One of the conditions for including a professional representative on the EPO list is that he has passed the European qualifying examination (EQE). During a transitional period after the EPC 1973 first entered into force, this requirement could be waived under the conditions laid down in Art. 163 EPC 1973 (see J 19/89, OJ 1991, 425; J 10/81). For all states acceding to the EPC 1973 at its inception, this period ended on 7.10.1981 (Decision of the Administrative Council dated 6.7.1978, OJ 1978, 327). Art. 163 EPC 1973 was one of the transitional provisions, now superseded, and has therefore been deleted in the new EPC 2000.
Art. 163(6) EPC 1973 retains all its significance as a grandfather clause and is therefore preserved in the EPC 2000 to deal with the situation of national representatives of states acceding to the EPC in the future. The substance of the grandfather clause of Art. 163 EPC 1973 has therefore been integrated in Art. 134(3) EPC 2000 in simplified form, as a permanent provision of the EPC.
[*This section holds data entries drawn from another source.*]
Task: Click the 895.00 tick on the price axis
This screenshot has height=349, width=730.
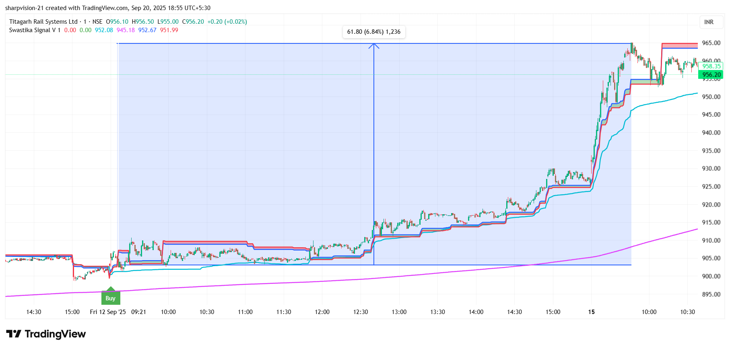Action: pyautogui.click(x=711, y=294)
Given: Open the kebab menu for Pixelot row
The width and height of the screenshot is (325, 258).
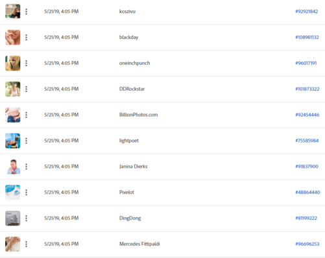Looking at the screenshot, I should (26, 193).
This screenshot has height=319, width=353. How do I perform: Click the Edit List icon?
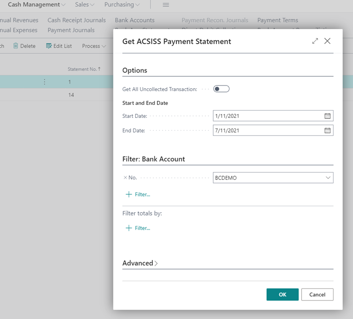[49, 46]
The reunification of Germany posed its own problems, in J 18/92, J 30/92, J 31/92, J 32/92 and J 33/92, regarding the admission of professional representatives. The appellants argued that the provisions of Art. 163(6) EPC 1973 should be applied to patent attorneys, even where they had qualified in West Germany and not the former GDR. In the board's view, Art. 163(6) EPC 1973 could only be applied by analogy to those finding themselves in a similar situation to the patent agents of a country acceding to the EPC. This requirement was fulfilled only by patent agents from the former GDR and not by their colleagues who had already been admitted in the West.